Praying for Those Who Lead and Shepherd Us

January 18, 2017

The warning in the book of James to teachers is sobering, “Not many of you should become teachers, my brothers, for you know that we who teach will be judged with greater strictness” (3:1). Some of that “greater strictness” is seen in the responses of church members and the greater community to a teacher’s sin. These days, it seems like the whole world leans in to watch and remark about a church leader’s fall from grace. When a church leader or pastor falls into sin, we hear about it instantly and read about it over and over on social media. We shake our heads in sadness and think, “Not again.” We discuss among ourselves how such sin could have been prevented, how the church should respond, and may even secretly wonder about the leaders of our own church—will they too stumble into sin?

Paul asked the church in Thessalonica to pray for him and his fellow workers (1 Thessalonians 5:25).

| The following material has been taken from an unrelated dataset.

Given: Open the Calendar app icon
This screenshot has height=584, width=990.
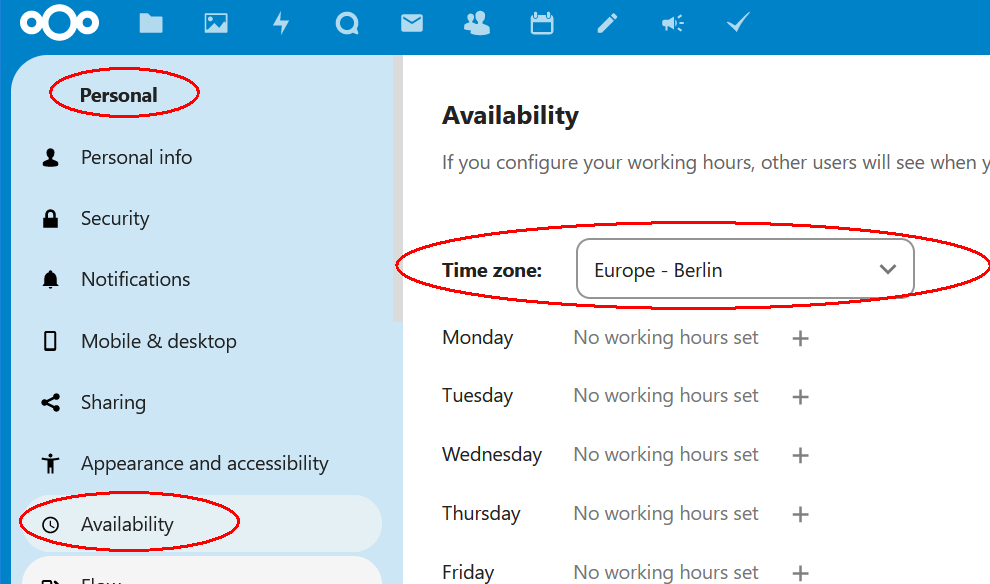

To the church in Colossae, he wrote, “Continue steadfastly in prayer, being watchful in it with thanksgiving. At the same time, pray also for us, that God may open to us a door for the word, to declare the mystery of Christ, on account of which I am in prison—that I may make it clear, which is how I ought to speak” (4:2-4).The writer to the Hebrews, after calling them to obey their leaders and submit to them (3:17), wrote “Pray for us, for we are sure that we have a clear conscience, desiring to act honorably in all things” (verse 18)...

To read the rest of this post, visit Christward Collective.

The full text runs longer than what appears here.